Actual UN*Xes that provide those APIs should use the CLDR (or, for people who like reinventing the wheel, use their own tables) to get the time zone abbreviation, and only use the tzdb abbreviations if looking up the locale's abbreviation in the CLDR fails.

This does, however, raise the question of whether anything other than characters in the "portable character set" are allowed to be provided by UNIX(R) systems (non-UNIX(R) systems, such as the *BSDs and Linux, aren't required to impose such a limitation, but macOS/Solaris/AIX/HP-UX are).  The Single UNIX Specification page for tzname:

	http://pubs.opengroup.org/onlinepubs/9699919799/functions/tzname.html

says

	The tzset() function shall use the value of the environment variable TZ to set time conversion information used by ctime, localtime, mktime, and strftime. If TZ is absent from the environment, implementation-defined default timezone information shall be used.

	The tzset() function shall set the external variable tzname as follows:

	tzname[0] = "std";
	tzname[1] = "dst";

	where std and dst are as described in XBD Environment Variables.

and XBD Environment Variables:

	http://pubs.opengroup.org/onlinepubs/9699919799/basedefs/V1_chap08.html#tag_08

says

	TZ
	     This variable shall represent timezone information. The contents of the environment variable named TZ shall be used by the ctime(), ctime_r(), localtime(), localtime_r()strftime(), mktime(), functions, and by various utilities, to override the default timezone. The value of TZ has one of the two forms (spaces inserted for clarity):

	     :characters

	     or:

	     std offset dst offset, rule

	     If TZ is of the first format (that is, if the first character is a <colon>), the characters following the <colon> are handled in an implementation-defined manner.

	     The expanded format (for all TZs whose value does not have a <colon> as the first character) is as follows:

	     stdoffset[dst[offset][,start[/time],end[/time]]]

	     Where:

	     std and dst

	          Indicate no less than three, nor more than {TZNAME_MAX}, bytes that are the designation for the standard (std) or the alternative (dst -such as Daylight Savings Time) timezone. Only std is required; if dst is missing, then the alternative time does not apply in this locale.

Each of these fields may occur in either of two formats quoted or unquoted:

	               * In the quoted form, the first character shall be the <less-than-sign> ( '<' ) character and the last character shall be the <greater-than-sign> ( '>' ) character. All characters between these quoting characters shall be alphanumeric characters from the portable character set in the current locale, the <plus-sign> ( '+' ) character, or the <hyphen-minus> ( '-' ) character. The std and dst fields in this case shall not include the quoting characters.

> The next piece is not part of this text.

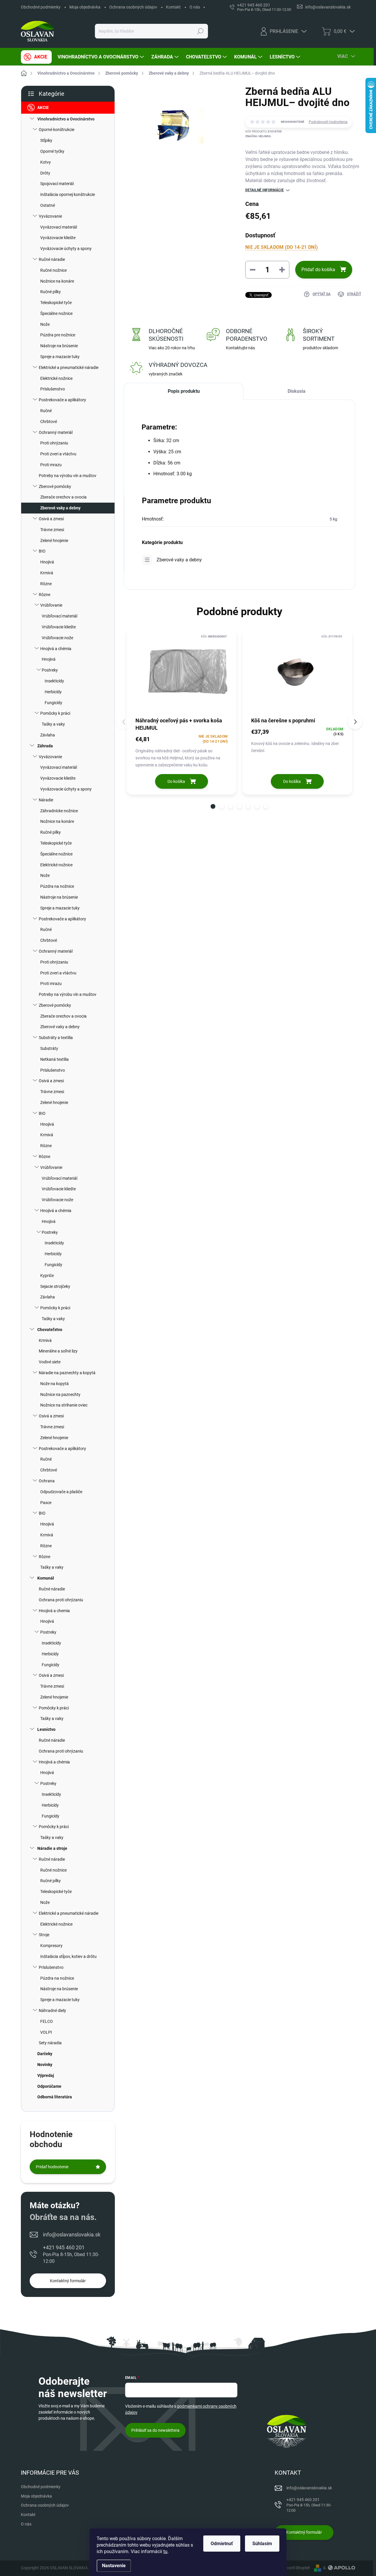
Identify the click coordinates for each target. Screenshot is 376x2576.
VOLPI (46, 2032)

	               * In the unquoted form, all characters in these fields shall be alphabetic characters from the portable character set in the current locale.

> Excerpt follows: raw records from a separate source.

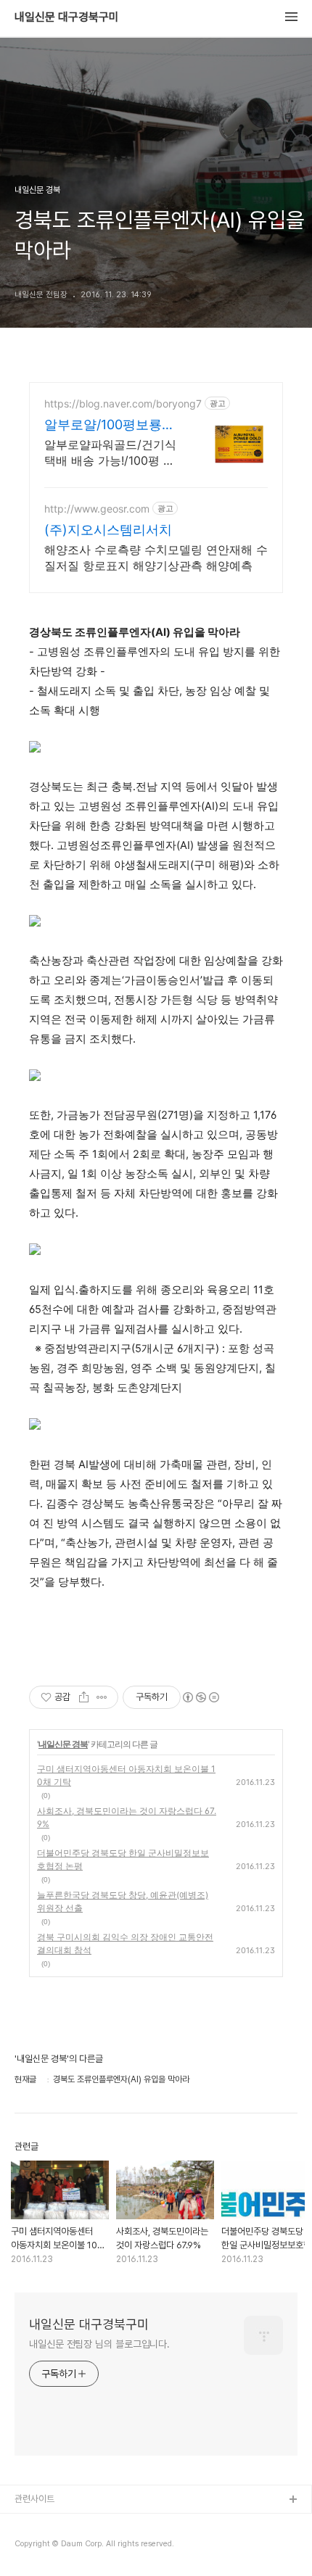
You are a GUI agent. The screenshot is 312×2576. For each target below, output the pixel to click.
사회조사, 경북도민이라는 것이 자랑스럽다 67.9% (126, 1817)
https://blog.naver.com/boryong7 (123, 403)
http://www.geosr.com (96, 508)
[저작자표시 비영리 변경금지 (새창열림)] (200, 1697)
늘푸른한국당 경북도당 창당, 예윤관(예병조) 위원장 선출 (122, 1901)
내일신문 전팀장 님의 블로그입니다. (99, 2344)
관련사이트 (34, 2498)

	          The interpretation of these fields is unspecified if either field is less than three bytes (except for the case when dst is missing), more than {TZNAME_MAX} bytes, or if they contain characters other than those specified.

and the Portable Character Set:

	http://pubs.opengroup.org/onlinepubs/9699919799/basedefs/V1_chap06.html

is a subset of ASCII, so no accented Roman-alphabet letters, no non-Roman-alphabet letters, no CJK characters, etc..

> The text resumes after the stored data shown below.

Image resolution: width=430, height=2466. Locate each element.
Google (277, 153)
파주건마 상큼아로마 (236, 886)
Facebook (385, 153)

However, the "std" and "dst" there refer to the contents of the TZ environment variable when it's a standard POSIX setting.  For a POSIX setting, the tzdb abbreviations aren't used, the values from the environment variable are used.

So it's not clear what constraints, if any, are placed on the members of tzname[] if TZ is set to :{tzid} or just to {tzid}, e.g. :Europe/Berlin or Europe/Berlin.  If the "portable character set" limitation applies only to POSIX settings of TZ, tzname could be set to a string with arbitrary characters, such as "SEČ" (which comes from the CLDR file for Slovak; it's the abbreviation for Central European Standard time, although the Slovak for "standard" isn't part of the abbreviation).